Reputation: 4202
I'm starting to learn Haskell from a Ruby background. I'm looking to be able to get an arbitrary number of items from a list:
sample [1,2,3,4,5,6,7,8,9,10]
=> 7
sample 3 [1,2,3,4,5,6,7,8,9,10]
=> [4,2,9]
This is available in Ruby and I'm hoping to get the same functionality. I haven't been able to find it after some googling, so I figured I would ask here. Is this available or is it a function I would have to implement myself? Thanks!
Upvotes: 2
Views: 752
Reputation: 4984
Based on the code at http://ruby-doc.org/core-2.0/Array.html for sample, which chooses n random indices into the array, I came up with the following:
import System.Random
import Data.List
import Control.Applicative
sample1 xs = do
let l = length xs - 1
idx <- randomRIO (0, l)
return $ xs !! idx
sample 0 xs = return []
sample n xs = do
let l = min n (length xs)
val <- sample1 xs
(:) <$> (pure val) <*> (sample (l-1) (delete val xs))

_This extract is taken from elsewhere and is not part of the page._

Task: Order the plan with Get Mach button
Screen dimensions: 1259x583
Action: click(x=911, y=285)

Alternatively, you could use Control.Monad
instead of Control.Applicative
and liftM2 (:) (return val) (sample (ct-1) (delete val xs))
Using delete
does incur an Eq
constraint on the type of the list elements, though, so you would have to split/merge at the index if you needed to avoid that.
Upvotes: 1
Reputation: 24759
You can use the random.shuffle
package, which comes with a shuffle'
function. But you need a Random generator.

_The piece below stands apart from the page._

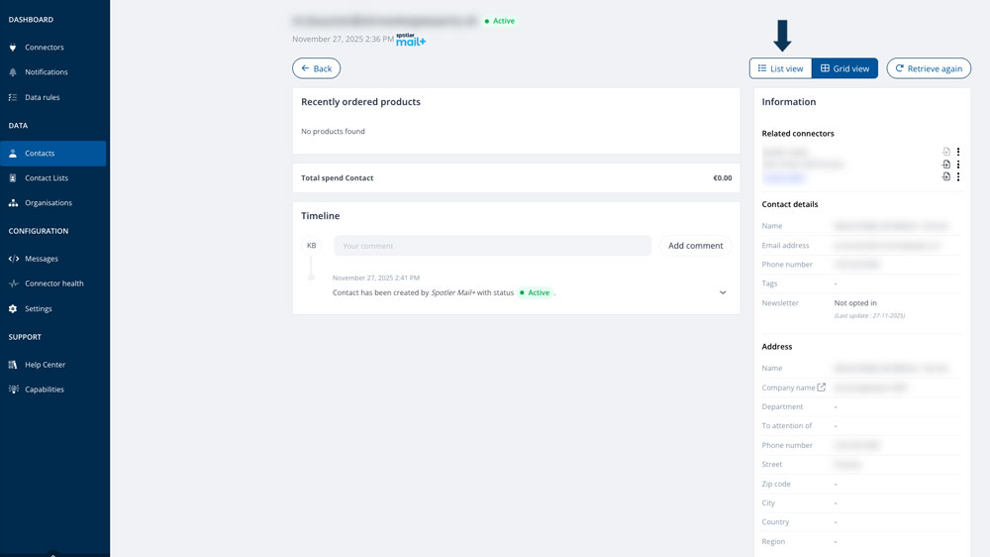Go Back to the previous page
This screenshot has height=557, width=990.
pos(317,68)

You can also look for further explanation on the haskell wiki: http://www.haskell.org/haskellwiki/Random_shuffle
Once your list is shuffled, you can take n
elements of it.
Upvotes: 2
Reputation: 3766
Code:
import System.Random
sample :: Int -> [a] -> IO [a]
sample count lst = go count lst []
where go 0 _ acc = return acc
go count xs acc = do
rnd <- randomIO :: IO Int
let ind = rnd `rem` (length xs)
(beg, (r:rs)) = splitAt ind xs
go (count-1) (beg ++ rs) (r : acc)
Since random number generation is impure you need to be in the IO monad, although you could generate a random seed and then pas that to the function. This code gets a random int, makes sure it is inside the bounds of the list. Then splits the list and returns that number thus removing it from the list and then recursing until no more numbers are needed.